Alles beginnt recht harmlos mit dem neuen Schüler Hoshino (Shugo Oshinari), der auf seiner alten Schule schikaniert wurde und sich nun beim Kendo mit dem introvertierten Yuichi anfreundet. Auf einem Ferientrip nach Okinawa entkommt Hoshino nur knapp dem Tode. Nach diesem einschneidenden Erlebnis wandelt sich der ehemals zurückhaltende Vorzeigeschüler zunehmend zum mitleidlosen Schultyrann, der mit seiner Bande Altersgenossen drangsaliert und auch vor Prostitution und Vergewaltigung nicht zurückschreckt.

Die zunächst reißerisch erscheinende Plot erinnert an andere japanische Jugendfilme, in denen die Teenager in ihrem Verhältnis zur Gewalt wie kleine, psychotische Erwachsene dargestellt werden. Battle Royale ist wohl eines der bekannteren Beispiele dafür. All About Lily Chou-Chou mit japanischen Splatterfilmen zu vergleichen, tut dem Film jedoch Unrecht, auch wenn die Situation der japanischen Gesellschaft wohl für beide Herangehensweisen verantwortlich zeichnet. Im  Zentrum von “All About Lily Chou-Chou” steht nicht die Darstellung körperlicher Gewalt  und Ausbeutung an sich, sondern deren Auswirkungen auf die Psyche der jungen Protagonisten.

Über eine Zeitspanne von drei Jahren erzählt Iwai von der Freundschaft der beiden Außenseiter, die sich zur eiskalten Repression des einen durch den anderen wandelt. Dabei verfällt er jedoch nicht auf das zu oft gesehene schüchterner – Junge – entwickelt – homoerotische – Abhängigkeitsbeziehung – zu – psychopathischem – Charismatiker – mit – fatalen – Folgen – Schema.
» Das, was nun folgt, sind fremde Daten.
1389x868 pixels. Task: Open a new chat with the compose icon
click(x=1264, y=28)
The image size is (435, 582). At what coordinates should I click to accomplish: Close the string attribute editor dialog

Die Ähnlichkeit verbindet Yuichi und Hoshino zunächst. Zwar wirkt letzterer oberflächlich gesehen wie ein gut aussehender Spitzenschüler, dem alles zufliegt. Beide leiden aber ebenso wie scheinbar ein Großteil der japanischen Gesellschaft an einer ausgesprochen erschreckenden Passivität.

Es ist das hilflose Danebenstehen der Eltern- und Lehrergeneration, wenn die pubertierenden Jugendlichen beginnen, verrückt zu spielen. Es ist aber auch die Apathie der gehänselten, malträtierten Opfer, deren einziger Fluchtweg in den oben beschriebenen Äther der Popmusik, des Internets oder gar in den Suizid führt. Die emotionale Isolation schweißt die beiden Freunde zunächst zusammen, bis Hoshinos Verhaltensweise spätestens nach dem Nahtoderlebnis von destruktiven Aktionen dominiert wird. Sich auflehnend gegen einen schikanierenden Mitschüler, findet  er Gefallen an der Erniedrigung anderer. Oder ist es nur sein persönlicher Verzweiflungsschrei über die gefühlsentleerte Welt?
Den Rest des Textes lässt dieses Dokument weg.